Changes in cortical acetyl‐CoA metabolism after selective basal forebrain cholinergic degeneration by 192IgG‐saporin

Summary The aim of the present study was to reveal whether reduced cortical cholinergic input affects the acetyl‐CoA metabolism in cholinoceptive cortical target regions which may play a causative role for the deficits in cerebral glucose metabolism observed in Alzheimer's disease. The effect of cortical cholinergic denervation produced by a single intracerebroventricular application of the cholinergic immunotoxin 192IgG‐saporin, on activities of pyruvate dehydrogenase and adenosine triphosphate (ATP)‐citrate lyase as well as on the level of synaptoplasmic and mitochondrial acetyl‐CoA and acetylcholine release in cortical target regions was studied.

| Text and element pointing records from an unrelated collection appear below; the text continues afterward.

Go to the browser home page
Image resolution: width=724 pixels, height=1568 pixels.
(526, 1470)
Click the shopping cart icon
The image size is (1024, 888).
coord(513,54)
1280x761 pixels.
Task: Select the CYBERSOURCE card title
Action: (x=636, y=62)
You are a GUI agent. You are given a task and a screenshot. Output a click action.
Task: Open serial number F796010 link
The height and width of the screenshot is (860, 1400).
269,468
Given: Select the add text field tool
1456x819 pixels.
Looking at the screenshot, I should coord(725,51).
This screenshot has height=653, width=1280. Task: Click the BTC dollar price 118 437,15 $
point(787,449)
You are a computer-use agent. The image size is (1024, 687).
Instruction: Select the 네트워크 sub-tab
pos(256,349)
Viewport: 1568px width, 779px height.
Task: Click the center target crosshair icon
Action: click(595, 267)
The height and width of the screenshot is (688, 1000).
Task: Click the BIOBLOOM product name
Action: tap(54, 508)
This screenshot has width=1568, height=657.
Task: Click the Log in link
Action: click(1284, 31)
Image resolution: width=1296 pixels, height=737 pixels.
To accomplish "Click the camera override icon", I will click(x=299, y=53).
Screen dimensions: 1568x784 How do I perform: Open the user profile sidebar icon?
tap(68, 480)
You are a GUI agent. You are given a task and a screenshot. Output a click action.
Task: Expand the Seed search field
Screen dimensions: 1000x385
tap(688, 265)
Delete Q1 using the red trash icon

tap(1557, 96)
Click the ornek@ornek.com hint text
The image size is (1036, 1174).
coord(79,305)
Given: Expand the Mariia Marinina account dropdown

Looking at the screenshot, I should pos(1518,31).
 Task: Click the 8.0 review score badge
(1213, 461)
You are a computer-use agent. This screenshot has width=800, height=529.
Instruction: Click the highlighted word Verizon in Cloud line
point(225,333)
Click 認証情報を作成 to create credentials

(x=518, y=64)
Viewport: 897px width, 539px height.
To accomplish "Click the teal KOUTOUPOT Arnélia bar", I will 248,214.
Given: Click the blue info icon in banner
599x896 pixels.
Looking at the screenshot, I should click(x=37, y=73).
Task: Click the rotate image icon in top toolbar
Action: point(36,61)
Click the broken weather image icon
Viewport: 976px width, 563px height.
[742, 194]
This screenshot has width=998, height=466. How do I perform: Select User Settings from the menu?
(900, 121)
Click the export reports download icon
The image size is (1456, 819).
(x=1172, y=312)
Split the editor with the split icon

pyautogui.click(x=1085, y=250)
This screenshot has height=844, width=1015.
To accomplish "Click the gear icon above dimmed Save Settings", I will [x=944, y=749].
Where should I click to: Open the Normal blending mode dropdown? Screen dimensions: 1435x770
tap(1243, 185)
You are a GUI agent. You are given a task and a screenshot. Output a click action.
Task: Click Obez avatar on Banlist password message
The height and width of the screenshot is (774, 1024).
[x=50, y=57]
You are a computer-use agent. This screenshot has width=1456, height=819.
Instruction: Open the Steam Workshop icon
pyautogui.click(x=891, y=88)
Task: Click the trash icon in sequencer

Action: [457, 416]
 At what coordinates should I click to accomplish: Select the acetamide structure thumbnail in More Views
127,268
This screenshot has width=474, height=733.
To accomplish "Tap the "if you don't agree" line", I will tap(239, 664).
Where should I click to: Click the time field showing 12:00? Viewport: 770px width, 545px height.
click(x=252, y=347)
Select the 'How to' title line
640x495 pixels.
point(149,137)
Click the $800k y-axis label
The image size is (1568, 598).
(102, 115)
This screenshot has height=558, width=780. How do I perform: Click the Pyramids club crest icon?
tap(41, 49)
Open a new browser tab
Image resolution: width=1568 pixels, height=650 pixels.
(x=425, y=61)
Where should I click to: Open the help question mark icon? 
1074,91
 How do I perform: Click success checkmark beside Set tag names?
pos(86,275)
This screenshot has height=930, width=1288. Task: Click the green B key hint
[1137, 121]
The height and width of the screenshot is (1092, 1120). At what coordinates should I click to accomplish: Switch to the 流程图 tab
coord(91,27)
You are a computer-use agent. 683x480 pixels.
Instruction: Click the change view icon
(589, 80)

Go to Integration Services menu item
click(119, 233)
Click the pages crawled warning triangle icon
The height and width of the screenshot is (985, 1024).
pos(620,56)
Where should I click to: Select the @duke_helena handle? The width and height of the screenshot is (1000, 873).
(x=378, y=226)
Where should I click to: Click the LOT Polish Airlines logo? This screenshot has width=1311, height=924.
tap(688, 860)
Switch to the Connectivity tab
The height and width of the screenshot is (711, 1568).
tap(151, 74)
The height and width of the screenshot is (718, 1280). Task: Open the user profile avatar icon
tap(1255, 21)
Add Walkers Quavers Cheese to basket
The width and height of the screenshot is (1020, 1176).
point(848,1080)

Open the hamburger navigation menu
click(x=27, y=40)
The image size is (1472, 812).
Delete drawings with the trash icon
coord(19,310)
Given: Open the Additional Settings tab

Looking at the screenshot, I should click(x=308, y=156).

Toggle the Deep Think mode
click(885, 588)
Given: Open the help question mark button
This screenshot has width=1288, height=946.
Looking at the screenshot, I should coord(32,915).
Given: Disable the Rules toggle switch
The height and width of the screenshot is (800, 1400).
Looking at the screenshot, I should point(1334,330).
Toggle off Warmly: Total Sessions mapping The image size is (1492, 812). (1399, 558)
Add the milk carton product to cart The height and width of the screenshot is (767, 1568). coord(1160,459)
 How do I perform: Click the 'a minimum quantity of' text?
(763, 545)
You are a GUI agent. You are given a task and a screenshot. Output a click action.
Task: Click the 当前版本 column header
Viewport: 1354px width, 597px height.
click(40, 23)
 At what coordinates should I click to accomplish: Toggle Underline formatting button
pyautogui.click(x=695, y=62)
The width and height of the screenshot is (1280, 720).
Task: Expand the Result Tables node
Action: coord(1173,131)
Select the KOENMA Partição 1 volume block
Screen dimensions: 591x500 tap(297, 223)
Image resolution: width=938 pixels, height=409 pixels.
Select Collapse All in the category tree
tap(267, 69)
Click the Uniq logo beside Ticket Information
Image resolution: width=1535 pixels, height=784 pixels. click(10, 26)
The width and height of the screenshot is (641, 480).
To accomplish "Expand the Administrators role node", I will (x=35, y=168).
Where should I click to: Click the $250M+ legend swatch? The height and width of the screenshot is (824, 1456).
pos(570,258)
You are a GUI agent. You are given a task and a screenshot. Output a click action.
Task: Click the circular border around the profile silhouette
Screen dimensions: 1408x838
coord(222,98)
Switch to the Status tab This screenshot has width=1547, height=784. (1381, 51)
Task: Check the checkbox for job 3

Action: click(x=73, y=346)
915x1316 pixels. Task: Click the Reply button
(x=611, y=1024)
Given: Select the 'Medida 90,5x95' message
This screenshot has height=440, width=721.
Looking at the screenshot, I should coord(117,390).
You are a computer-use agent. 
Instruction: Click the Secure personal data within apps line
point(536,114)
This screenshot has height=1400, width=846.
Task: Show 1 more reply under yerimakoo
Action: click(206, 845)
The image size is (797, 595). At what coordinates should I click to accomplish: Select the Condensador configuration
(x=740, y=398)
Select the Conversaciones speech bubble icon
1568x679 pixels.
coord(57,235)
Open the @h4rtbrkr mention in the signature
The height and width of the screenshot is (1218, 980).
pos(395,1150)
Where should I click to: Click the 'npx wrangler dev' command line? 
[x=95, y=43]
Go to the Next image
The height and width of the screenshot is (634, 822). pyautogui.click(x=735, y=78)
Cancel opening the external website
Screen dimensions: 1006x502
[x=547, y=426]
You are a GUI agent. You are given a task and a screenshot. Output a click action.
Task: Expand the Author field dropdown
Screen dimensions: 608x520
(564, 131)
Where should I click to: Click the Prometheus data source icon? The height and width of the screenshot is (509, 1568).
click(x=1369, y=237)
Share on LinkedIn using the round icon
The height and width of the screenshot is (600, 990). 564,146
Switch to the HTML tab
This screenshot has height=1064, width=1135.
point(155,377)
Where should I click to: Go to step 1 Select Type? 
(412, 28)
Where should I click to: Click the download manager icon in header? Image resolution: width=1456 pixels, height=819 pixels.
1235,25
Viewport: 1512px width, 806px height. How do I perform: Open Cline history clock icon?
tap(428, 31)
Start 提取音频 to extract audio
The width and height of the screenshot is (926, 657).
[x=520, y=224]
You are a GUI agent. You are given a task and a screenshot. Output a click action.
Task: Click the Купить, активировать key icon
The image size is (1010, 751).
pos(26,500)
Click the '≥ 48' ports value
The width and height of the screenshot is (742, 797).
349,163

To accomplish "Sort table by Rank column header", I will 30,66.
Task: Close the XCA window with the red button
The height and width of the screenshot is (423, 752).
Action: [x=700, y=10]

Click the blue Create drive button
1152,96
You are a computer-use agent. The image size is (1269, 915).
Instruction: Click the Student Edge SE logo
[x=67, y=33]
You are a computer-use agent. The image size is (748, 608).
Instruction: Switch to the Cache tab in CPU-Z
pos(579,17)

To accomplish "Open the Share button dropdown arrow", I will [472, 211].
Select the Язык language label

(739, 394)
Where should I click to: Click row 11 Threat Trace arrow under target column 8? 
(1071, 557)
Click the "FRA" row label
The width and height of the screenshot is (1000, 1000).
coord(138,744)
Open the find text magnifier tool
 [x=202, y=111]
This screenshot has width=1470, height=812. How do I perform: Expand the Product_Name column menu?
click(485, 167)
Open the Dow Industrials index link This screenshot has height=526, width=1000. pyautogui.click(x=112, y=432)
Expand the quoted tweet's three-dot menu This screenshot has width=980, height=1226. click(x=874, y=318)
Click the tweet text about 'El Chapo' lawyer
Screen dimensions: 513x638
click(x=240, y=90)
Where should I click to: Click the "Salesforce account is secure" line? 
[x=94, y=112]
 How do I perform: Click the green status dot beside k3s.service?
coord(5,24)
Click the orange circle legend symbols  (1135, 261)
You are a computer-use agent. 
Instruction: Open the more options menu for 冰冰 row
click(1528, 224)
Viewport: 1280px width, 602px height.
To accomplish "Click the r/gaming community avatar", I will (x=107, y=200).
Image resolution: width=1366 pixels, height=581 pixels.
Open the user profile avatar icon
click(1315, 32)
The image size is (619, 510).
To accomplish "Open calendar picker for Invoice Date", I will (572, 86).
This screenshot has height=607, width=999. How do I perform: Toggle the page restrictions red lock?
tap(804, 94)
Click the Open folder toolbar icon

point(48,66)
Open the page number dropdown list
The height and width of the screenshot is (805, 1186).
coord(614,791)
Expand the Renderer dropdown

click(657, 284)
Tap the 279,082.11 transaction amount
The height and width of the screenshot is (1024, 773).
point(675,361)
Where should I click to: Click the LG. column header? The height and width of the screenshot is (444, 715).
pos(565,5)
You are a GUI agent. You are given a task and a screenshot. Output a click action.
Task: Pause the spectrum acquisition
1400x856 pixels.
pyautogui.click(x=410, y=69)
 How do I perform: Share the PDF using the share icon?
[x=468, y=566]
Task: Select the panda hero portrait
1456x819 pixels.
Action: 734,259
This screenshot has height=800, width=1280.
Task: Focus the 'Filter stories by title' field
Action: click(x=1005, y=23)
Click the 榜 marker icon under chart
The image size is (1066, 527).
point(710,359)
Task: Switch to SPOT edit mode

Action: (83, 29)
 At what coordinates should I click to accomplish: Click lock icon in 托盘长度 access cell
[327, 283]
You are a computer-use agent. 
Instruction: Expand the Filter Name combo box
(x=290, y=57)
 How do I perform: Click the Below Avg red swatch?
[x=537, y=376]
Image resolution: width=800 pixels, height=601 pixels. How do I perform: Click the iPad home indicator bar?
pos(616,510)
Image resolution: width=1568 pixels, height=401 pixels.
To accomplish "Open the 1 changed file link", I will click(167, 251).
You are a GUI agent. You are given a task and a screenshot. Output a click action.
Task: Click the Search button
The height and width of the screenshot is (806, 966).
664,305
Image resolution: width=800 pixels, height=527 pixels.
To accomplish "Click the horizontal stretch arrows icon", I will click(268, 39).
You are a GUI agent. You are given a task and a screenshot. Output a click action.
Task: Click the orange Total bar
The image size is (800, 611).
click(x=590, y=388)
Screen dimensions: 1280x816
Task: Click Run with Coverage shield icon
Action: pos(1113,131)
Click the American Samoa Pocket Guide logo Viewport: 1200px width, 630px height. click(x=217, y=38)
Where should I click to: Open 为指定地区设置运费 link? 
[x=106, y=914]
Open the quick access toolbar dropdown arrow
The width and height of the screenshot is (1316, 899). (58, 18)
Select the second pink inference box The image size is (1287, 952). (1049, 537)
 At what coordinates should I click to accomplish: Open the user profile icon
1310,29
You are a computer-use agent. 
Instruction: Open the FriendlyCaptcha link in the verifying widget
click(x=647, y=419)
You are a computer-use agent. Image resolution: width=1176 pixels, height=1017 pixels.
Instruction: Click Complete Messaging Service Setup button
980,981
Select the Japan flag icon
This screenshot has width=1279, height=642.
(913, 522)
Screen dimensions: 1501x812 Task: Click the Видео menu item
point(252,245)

Cholinergic lesion produced 83%, 72% and 32% decreases in the activities of choline acetyltransferase, acetylcholinesterase and ATP‐citrate lyase in nerve terminals isolated from rat brain cortex, respectively, but no change in pyruvate dehydrogenase activity. Spontaneous and Ca 2+ ‐evoked acetylcholine release from synaptosomes was inhibited by 76% and 73%, respectively, following immunolesion. The lesion‐induced 39% decrease of acetyl‐CoA level in synaptosomal mitochondria was accompanied by 74% increase in synaptoplasmic fraction. Levels of acetyl‐CoA and CoASH assayed in fraction of whole brain mitochondria from lesioned cortex were 61% and 48%, respectively, higher as compared to controls. The data suggest a preferential localization of ATP‐citrate lyase in cholinergic nerve terminals, where it may contribute to the transport of acetyl‐CoA from the mitochondrial to the cytoplasmic compartment. They provide evidence on differential distribution of acetyl‐CoA in subcellular compartments of cholinergic and non‐cholinergic nerve terminals. There are also indications that cholinergic activity affects acetyl‐CoA level and its intracellular distribution in glial and other non‐cholinergic cortical cells.